Engineered Geothermal Systems (EGS) have garnered significant attention as a possible source of geographically disperse, carbon-free energy without the environmental impact of many other renewable energy sources. However, a significant barrier to the adoption of EGS is the uncertainty in whether a suitably high heat extraction rate can be economically attained at a particular site. Several mechanisms, which may cause reduced efficiency or effective project failure, have been theorized. Among these, the possibility of local stress changes in the fractured rock mass along with coupling between adjacent fractures, or sets of fractures, may lead to situations where closure of large parts of the fracture network, and the coincident aperture increase of other areas, causes a reduced heat rate. Here we provide details of a coupled fluid-solid mechanics approach (using the Livermore Distinct Element Code, LDEC, and the Non-isothermal Flow and Transport simulation code, NUFT) to determine how different network topologies and flow conditions can enhance or depreciate heat flow rate.


Short-circuiting in a rock mass, where the permeability is governed primarily by the permeability of the fractures (and, accordingly, the impermeability of the matrix), can have serious deleterious effects on the heat extraction rate achievable in hot, dry rock reservoirs. Pilot projects (e.g., Rosemanowes, Hijiori, and Ogachi [1]) have demonstrated that short-circuiting is a major issue that needs to be addressed for successful EGS projects. Though stimulation options, such as fracture mineralization and deposition technologies, can be used to selectively decrease permeability in parts of the flow network (especially close to the wellbore), these technologies have seen little field use and provide only relatively coarse control of the permeability field. Prevention or avoidance are also options, and these require a more nuanced understanding of the role of fluid flow and geomechanics on the permeability field within the reservoir. We will demonstrate a method to couple fluid transport and solid mechanics of the rock matrix with a reservoir modeling tool for determining far-field stress, thermal, and hydraulic properties. Together, these provide an approach to estimate the sensitivity of the heat extraction rate to changes in system parameters. First, a fracture and mesh generation package developed internally is used to generate synthetic realizations of fracture networks from a stochastic description, which is derived from analyses of field data. For coupled hydro-geomechanical simulation, the Livermore Distinct Element Code (LDEC) is used to explicitly model the fully coupled discrete fracture network (DFN) and geomechanics problem in two and three dimensions. Finally, heat extraction rates are estimated using an anisotropic homogenization of the DFN onto a regular Eulerian mesh and estimated via the Non-isothermal Flow and Transport simulation code (NUFT).

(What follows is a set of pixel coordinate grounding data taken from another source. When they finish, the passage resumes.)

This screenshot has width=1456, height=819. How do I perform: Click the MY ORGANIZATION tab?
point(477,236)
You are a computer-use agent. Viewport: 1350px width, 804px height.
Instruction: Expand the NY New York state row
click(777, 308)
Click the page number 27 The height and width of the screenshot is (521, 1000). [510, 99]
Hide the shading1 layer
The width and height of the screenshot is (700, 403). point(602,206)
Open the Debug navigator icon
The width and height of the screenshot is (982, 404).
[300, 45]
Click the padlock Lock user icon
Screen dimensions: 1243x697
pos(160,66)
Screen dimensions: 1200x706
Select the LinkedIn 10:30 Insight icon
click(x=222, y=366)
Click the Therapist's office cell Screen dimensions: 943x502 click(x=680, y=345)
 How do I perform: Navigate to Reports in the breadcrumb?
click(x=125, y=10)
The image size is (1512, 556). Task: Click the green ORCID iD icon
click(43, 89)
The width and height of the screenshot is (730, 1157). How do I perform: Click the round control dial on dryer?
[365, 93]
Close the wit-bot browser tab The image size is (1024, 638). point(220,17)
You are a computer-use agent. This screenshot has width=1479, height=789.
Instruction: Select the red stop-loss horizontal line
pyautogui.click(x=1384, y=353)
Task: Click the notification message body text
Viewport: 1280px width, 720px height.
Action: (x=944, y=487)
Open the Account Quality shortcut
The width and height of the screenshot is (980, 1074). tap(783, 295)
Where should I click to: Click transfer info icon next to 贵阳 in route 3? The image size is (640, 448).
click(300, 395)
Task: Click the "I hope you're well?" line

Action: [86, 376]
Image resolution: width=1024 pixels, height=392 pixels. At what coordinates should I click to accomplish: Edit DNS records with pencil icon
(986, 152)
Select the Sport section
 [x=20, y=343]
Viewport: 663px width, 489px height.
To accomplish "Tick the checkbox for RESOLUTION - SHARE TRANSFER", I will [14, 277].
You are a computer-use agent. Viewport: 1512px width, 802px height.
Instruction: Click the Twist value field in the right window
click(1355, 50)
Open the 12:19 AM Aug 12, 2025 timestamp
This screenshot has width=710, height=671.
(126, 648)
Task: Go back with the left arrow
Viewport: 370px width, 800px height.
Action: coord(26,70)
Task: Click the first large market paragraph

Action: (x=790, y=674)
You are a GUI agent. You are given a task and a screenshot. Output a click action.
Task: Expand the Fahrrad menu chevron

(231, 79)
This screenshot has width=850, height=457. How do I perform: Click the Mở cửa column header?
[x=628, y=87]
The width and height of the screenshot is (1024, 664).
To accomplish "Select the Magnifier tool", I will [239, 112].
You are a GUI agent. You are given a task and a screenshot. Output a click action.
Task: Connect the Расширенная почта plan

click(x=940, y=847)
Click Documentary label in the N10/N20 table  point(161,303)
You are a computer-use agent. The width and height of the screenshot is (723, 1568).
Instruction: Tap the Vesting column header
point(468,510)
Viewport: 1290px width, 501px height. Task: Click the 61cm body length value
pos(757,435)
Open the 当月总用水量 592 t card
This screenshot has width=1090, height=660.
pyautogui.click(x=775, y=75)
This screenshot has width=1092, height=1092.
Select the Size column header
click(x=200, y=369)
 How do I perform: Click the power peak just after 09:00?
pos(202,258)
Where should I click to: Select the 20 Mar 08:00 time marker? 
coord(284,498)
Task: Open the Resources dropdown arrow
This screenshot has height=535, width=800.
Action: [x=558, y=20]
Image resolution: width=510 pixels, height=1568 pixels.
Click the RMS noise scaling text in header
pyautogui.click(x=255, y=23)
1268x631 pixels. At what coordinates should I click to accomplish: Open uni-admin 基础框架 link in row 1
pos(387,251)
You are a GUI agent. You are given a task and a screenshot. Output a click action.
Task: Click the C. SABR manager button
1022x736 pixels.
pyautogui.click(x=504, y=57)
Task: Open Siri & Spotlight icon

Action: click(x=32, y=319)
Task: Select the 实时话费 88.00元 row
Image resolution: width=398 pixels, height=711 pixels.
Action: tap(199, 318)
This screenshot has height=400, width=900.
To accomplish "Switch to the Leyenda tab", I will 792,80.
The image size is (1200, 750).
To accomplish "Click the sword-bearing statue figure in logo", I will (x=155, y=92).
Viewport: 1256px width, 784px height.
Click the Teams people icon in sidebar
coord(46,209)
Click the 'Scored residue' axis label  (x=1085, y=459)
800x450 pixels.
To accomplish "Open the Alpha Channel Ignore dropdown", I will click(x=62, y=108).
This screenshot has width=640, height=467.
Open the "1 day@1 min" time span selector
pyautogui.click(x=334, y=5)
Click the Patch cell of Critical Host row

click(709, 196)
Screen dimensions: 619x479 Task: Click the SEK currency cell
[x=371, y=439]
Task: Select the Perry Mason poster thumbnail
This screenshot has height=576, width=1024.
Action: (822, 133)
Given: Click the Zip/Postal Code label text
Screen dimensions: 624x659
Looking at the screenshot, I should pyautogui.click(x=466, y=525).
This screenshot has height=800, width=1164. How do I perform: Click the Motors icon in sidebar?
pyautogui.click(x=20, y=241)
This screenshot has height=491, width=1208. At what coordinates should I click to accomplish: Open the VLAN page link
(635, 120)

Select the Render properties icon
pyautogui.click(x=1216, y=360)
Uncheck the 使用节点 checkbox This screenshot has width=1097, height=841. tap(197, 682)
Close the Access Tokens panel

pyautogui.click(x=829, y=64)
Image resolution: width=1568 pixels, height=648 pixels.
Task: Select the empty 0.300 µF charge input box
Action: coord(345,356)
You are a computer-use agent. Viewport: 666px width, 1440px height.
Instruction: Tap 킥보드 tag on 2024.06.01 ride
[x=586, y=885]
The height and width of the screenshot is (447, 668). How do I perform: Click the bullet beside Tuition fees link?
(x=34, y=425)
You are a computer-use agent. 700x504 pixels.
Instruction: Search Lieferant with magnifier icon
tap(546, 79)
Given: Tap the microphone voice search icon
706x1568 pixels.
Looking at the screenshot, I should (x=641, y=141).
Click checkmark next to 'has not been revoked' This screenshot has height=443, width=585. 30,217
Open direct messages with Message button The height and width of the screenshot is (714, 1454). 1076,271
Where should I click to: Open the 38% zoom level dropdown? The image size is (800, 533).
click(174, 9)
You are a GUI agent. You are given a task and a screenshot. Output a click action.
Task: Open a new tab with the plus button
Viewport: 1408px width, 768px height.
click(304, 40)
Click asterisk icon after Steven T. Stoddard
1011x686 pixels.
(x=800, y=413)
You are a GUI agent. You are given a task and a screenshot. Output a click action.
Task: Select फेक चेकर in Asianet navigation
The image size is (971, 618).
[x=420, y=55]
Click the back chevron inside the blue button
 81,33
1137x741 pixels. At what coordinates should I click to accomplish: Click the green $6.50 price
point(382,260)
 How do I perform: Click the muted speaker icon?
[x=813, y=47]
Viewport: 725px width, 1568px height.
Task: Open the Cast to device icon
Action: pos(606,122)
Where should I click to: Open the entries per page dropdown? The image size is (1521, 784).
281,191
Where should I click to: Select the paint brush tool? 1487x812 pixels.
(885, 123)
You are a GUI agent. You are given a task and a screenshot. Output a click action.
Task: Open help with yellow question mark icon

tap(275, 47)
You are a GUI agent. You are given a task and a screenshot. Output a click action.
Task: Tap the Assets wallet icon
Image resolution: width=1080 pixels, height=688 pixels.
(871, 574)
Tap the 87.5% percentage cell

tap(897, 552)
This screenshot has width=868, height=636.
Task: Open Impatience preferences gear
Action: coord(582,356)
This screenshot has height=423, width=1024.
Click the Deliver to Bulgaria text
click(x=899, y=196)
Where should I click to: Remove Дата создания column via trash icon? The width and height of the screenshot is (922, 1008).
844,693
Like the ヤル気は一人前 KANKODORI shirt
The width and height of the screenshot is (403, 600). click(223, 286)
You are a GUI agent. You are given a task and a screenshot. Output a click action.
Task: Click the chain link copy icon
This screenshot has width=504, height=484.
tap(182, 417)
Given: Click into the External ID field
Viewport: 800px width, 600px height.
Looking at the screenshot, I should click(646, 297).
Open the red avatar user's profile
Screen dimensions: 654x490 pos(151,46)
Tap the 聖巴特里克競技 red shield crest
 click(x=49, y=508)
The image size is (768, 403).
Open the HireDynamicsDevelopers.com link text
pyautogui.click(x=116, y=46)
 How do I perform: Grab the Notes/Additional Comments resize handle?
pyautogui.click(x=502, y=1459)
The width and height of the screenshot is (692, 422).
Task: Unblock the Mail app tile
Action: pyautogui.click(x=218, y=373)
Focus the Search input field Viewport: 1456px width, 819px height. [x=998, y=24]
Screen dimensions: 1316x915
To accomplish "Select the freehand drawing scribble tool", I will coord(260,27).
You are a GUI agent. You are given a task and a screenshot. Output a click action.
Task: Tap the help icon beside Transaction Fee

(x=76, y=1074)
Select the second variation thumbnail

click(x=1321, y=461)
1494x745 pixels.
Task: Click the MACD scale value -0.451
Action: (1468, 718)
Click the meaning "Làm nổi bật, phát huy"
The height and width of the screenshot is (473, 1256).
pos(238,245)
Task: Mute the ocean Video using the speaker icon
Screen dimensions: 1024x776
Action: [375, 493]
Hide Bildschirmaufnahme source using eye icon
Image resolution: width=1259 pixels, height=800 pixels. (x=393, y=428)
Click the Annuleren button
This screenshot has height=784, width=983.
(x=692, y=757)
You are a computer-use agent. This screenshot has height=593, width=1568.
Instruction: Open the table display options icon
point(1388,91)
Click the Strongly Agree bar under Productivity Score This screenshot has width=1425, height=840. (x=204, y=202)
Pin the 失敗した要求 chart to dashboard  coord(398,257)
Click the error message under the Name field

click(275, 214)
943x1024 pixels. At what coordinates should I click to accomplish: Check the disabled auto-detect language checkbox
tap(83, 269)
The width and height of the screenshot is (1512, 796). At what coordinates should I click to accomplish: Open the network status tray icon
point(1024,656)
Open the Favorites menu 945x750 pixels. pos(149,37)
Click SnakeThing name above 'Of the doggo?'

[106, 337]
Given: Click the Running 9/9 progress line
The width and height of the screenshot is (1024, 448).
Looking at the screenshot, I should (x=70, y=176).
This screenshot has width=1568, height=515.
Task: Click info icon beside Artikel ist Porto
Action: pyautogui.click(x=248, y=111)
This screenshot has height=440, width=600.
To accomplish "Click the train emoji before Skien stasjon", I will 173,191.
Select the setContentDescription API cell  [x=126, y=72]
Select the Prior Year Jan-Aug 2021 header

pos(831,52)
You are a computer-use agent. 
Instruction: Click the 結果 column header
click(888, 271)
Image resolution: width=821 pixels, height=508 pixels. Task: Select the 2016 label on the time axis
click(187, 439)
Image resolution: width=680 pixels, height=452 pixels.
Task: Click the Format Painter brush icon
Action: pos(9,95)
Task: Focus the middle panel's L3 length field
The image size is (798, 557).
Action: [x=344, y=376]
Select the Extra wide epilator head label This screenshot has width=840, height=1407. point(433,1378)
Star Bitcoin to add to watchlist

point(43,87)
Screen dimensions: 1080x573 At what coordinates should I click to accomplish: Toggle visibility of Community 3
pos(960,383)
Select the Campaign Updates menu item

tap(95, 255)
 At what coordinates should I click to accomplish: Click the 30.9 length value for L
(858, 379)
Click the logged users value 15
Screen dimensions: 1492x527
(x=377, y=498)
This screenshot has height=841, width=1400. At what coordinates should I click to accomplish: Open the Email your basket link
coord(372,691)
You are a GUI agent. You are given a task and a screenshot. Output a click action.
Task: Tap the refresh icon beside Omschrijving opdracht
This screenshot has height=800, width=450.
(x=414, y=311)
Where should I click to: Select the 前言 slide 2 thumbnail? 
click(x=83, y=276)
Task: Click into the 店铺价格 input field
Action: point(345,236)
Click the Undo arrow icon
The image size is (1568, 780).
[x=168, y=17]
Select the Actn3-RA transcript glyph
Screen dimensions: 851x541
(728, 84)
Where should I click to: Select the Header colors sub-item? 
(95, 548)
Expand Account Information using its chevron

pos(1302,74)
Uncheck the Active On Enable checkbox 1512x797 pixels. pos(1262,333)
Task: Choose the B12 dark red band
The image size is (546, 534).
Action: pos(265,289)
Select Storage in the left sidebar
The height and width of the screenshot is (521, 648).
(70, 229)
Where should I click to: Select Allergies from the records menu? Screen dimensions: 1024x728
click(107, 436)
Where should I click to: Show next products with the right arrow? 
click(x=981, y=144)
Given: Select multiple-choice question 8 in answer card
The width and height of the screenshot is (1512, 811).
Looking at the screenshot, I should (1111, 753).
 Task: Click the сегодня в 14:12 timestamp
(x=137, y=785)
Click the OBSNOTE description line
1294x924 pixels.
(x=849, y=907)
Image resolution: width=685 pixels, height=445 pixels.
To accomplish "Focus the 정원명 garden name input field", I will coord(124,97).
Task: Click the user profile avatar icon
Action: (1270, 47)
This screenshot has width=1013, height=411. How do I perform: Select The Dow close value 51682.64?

Analytical solutions for the modeling of fractures and the associated deformation for given pressure boundary conditions are available, and DFN models (either Cartesian-aligned or arbitrarily oriented disks) have been implemented in reservoir-scale codes. Somewhat more recently, arbitrarily tessellated fracture network geometries have been developed [2] and extended [3, 4] for networks with static permeability (i.e., decoupled from geomechanics).